Task goal: Rewrite everything from the line containing "Task: Open saved replies speech bubble icon" down to the end of the records, putting "chat bubble" in place of "speech bubble" and leaving all else unchanged.

Material for this exercise:
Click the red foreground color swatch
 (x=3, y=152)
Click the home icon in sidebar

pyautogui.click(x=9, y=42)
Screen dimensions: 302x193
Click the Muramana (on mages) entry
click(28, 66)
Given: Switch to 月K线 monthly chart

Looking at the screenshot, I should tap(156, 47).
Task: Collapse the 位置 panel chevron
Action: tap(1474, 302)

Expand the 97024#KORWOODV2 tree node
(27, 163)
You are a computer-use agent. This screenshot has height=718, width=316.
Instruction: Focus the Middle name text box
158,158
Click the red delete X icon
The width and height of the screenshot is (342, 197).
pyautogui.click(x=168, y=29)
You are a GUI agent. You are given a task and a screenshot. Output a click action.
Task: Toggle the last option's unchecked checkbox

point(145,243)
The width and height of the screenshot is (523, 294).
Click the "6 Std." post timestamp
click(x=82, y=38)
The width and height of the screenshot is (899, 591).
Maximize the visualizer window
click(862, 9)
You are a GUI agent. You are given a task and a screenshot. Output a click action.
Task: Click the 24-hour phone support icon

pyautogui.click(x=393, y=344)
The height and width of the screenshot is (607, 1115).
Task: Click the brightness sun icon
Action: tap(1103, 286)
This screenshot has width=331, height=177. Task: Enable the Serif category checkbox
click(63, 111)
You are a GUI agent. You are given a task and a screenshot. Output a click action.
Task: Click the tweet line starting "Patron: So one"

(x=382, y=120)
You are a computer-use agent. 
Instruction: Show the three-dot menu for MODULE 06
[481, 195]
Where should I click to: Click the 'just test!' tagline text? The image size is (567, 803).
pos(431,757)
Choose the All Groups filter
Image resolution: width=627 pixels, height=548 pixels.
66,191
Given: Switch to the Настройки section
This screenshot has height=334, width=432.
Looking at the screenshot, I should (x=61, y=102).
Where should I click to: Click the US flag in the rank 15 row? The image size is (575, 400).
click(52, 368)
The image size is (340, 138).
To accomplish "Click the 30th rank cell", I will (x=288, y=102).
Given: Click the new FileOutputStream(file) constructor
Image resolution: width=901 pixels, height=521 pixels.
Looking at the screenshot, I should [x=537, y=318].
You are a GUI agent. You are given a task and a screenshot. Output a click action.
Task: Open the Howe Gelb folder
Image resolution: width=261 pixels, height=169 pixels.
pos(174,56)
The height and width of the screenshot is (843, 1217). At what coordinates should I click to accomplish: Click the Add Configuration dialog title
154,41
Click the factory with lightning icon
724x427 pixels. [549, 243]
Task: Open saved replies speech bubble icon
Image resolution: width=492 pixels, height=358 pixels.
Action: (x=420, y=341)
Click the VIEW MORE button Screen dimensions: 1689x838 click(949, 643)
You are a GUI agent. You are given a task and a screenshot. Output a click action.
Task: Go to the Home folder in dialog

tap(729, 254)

Solution to this exercise:
Task: Open saved replies chat bubble icon
Image resolution: width=492 pixels, height=358 pixels.
Action: (x=420, y=341)
Click the VIEW MORE button Screen dimensions: 1689x838 click(949, 643)
You are a GUI agent. You are given a task and a screenshot. Output a click action.
Task: Go to the Home folder in dialog

tap(729, 254)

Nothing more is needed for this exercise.